== Given information

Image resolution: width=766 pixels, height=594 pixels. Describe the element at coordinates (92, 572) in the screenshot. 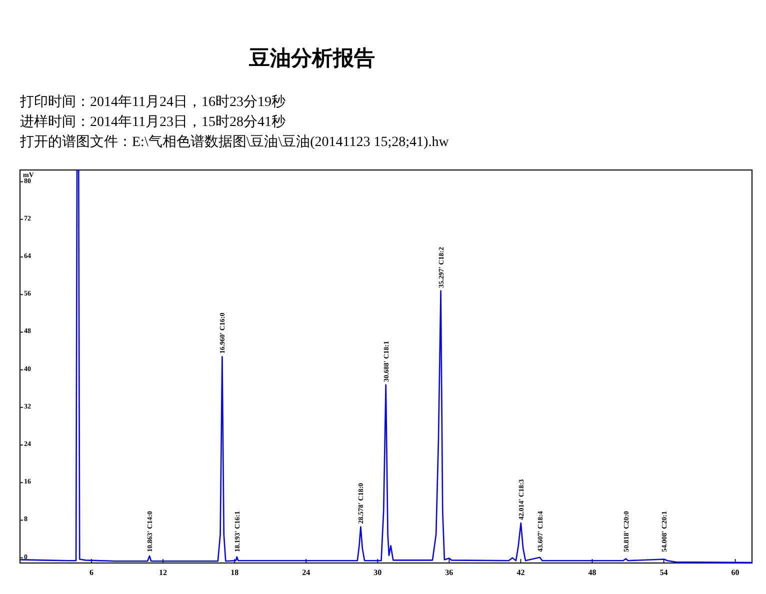

I see `x-tick-label: 6` at that location.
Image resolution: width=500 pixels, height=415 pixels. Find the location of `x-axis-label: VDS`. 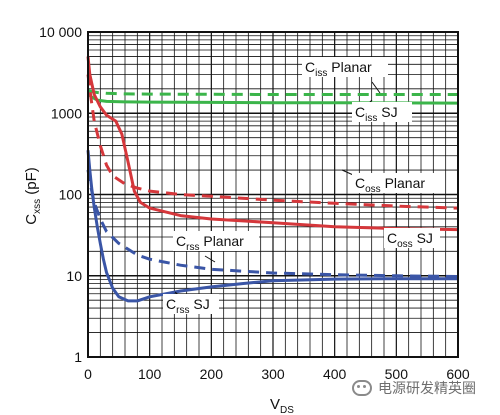

x-axis-label: VDS is located at coordinates (282, 406).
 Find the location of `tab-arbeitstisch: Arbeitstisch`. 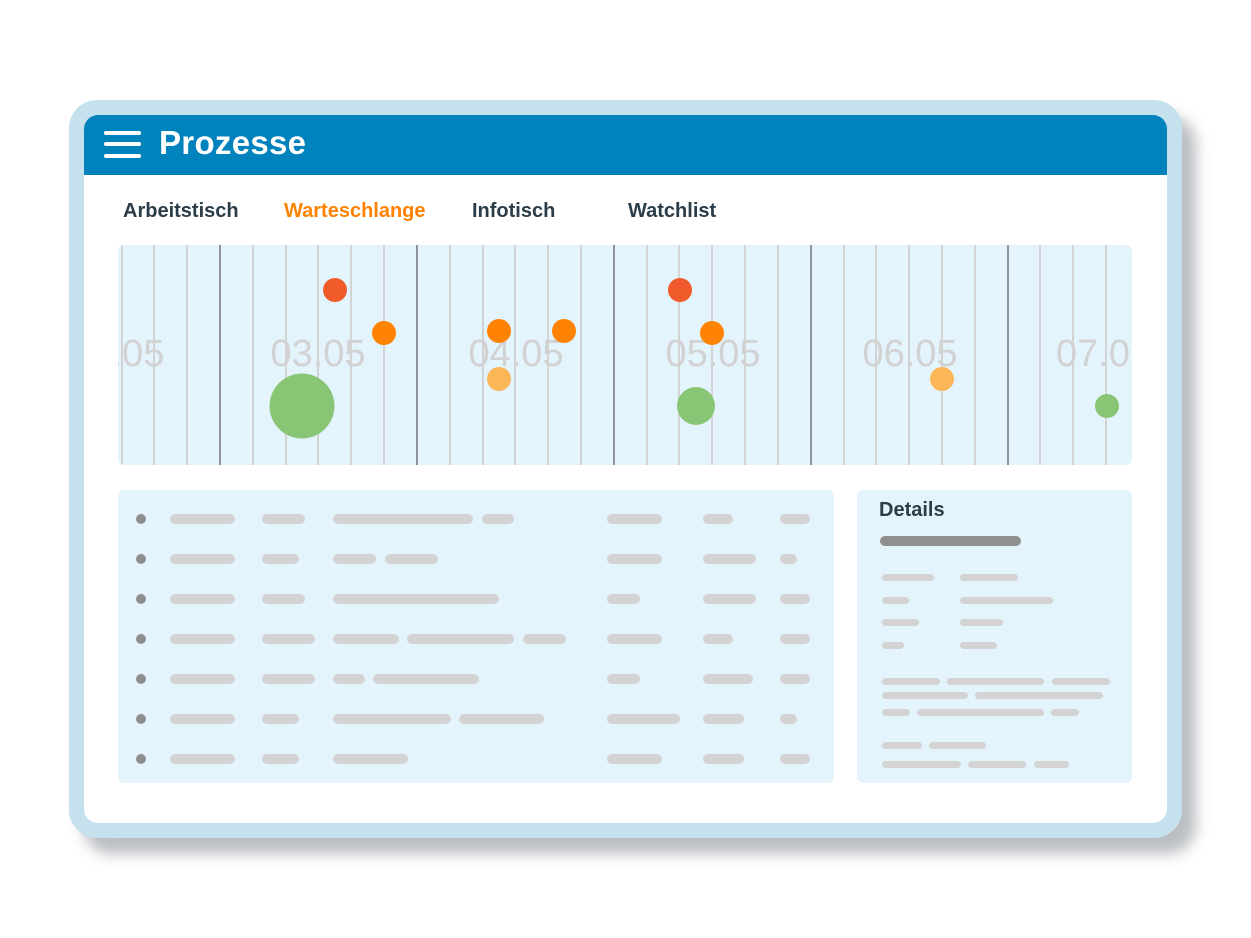

tab-arbeitstisch: Arbeitstisch is located at coordinates (181, 211).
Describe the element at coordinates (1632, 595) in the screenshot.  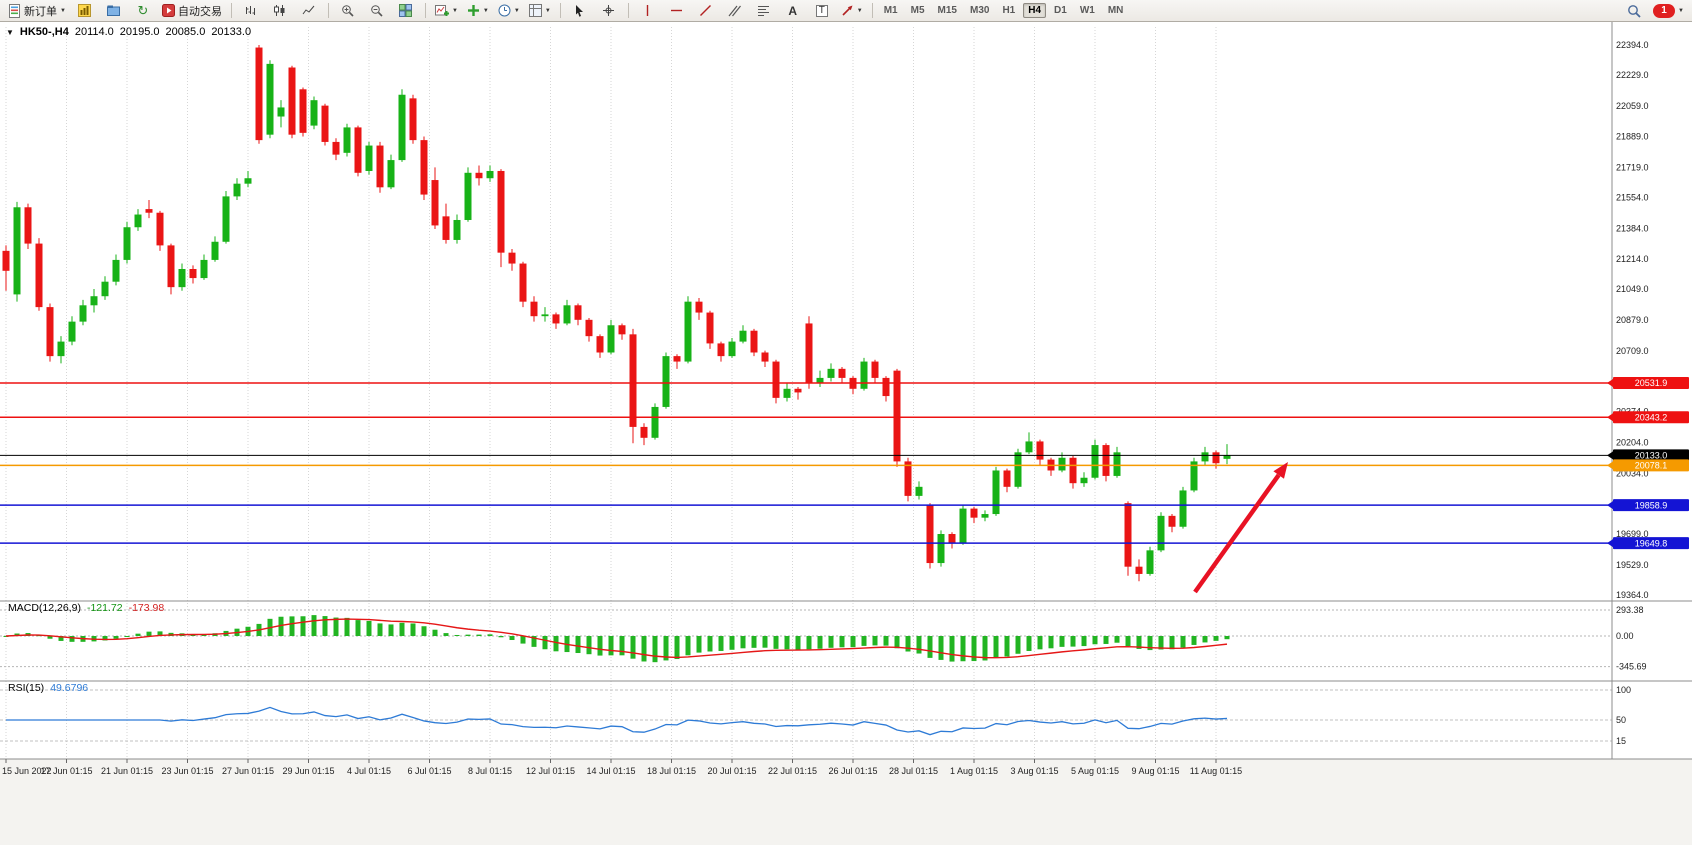
I see `svg-text: 19364.0` at that location.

====

▶ What the task requires: Rewrite all of the data above, replacing "screenshot" with "screen capture" and keeping everything else the same. Leave the pictures out.

▶ Your response:
Image resolution: width=766 pixels, height=594 pixels. Describe the element at coordinates (92, 572) in the screen capture. 

I see `x-tick-label: 6` at that location.
Image resolution: width=500 pixels, height=415 pixels. Find the location of `x-axis-label: VDS`. 

x-axis-label: VDS is located at coordinates (282, 406).
 Find the location of `tab-arbeitstisch: Arbeitstisch`. 

tab-arbeitstisch: Arbeitstisch is located at coordinates (181, 211).
Describe the element at coordinates (1632, 595) in the screen capture.  
I see `svg-text: 19364.0` at that location.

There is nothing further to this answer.